◆ What you have to do: Show every line of the items below that contains the word "should". Letter case matters.
## START
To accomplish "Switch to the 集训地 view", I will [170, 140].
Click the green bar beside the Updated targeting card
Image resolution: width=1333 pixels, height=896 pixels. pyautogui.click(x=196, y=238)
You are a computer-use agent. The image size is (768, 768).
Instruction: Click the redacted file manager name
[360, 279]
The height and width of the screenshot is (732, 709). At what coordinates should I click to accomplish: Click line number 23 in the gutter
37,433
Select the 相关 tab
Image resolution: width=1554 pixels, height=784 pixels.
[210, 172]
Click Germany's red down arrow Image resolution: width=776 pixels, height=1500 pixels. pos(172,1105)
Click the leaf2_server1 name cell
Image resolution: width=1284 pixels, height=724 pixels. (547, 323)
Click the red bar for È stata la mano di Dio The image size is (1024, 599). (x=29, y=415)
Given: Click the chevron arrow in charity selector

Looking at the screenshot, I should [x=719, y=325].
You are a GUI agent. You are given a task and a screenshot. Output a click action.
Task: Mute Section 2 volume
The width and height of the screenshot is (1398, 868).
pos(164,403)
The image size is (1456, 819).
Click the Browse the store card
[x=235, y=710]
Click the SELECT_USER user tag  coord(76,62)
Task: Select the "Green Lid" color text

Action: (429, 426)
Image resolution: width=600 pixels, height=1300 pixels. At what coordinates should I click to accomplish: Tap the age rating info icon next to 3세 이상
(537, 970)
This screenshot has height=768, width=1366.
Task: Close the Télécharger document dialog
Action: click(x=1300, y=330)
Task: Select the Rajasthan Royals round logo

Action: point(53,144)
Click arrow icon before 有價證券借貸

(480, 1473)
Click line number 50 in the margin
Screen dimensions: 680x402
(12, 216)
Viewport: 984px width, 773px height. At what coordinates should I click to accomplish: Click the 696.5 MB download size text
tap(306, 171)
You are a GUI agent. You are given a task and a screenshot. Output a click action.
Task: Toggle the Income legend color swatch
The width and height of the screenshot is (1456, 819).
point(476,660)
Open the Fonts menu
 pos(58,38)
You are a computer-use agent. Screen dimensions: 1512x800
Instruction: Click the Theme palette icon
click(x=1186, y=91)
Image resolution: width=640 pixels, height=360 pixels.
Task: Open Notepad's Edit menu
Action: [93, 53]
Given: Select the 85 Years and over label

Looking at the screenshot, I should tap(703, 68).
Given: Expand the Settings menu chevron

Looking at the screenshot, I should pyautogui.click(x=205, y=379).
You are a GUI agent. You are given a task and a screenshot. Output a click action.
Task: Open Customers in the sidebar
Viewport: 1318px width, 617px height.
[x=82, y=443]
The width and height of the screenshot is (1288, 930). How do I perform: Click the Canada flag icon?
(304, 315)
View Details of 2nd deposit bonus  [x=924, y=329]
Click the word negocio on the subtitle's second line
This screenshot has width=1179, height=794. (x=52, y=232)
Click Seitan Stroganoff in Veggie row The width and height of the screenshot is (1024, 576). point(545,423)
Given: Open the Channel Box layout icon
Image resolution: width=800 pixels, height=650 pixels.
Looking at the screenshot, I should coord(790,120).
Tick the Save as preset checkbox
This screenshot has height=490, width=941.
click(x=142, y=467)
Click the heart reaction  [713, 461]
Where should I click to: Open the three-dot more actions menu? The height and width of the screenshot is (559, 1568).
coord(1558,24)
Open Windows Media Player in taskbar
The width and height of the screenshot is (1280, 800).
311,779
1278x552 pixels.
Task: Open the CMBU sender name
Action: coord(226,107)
## END
◆ Answer to this exercise:
The height and width of the screenshot is (732, 709). At what coordinates should I click to accomplish: Click line number 23 in the gutter
Looking at the screenshot, I should [x=719, y=325].
Image resolution: width=600 pixels, height=1300 pixels. At what coordinates should I click to accomplish: Tap the age rating info icon next to 3세 이상
Viewport: 984px width, 773px height. At what coordinates should I click to accomplish: Click the 696.5 MB download size text
Looking at the screenshot, I should tap(703, 68).
Looking at the screenshot, I should pyautogui.click(x=205, y=379).
Looking at the screenshot, I should coord(790,120).
Where should I click to: Open the three-dot more actions menu? The height and width of the screenshot is (559, 1568).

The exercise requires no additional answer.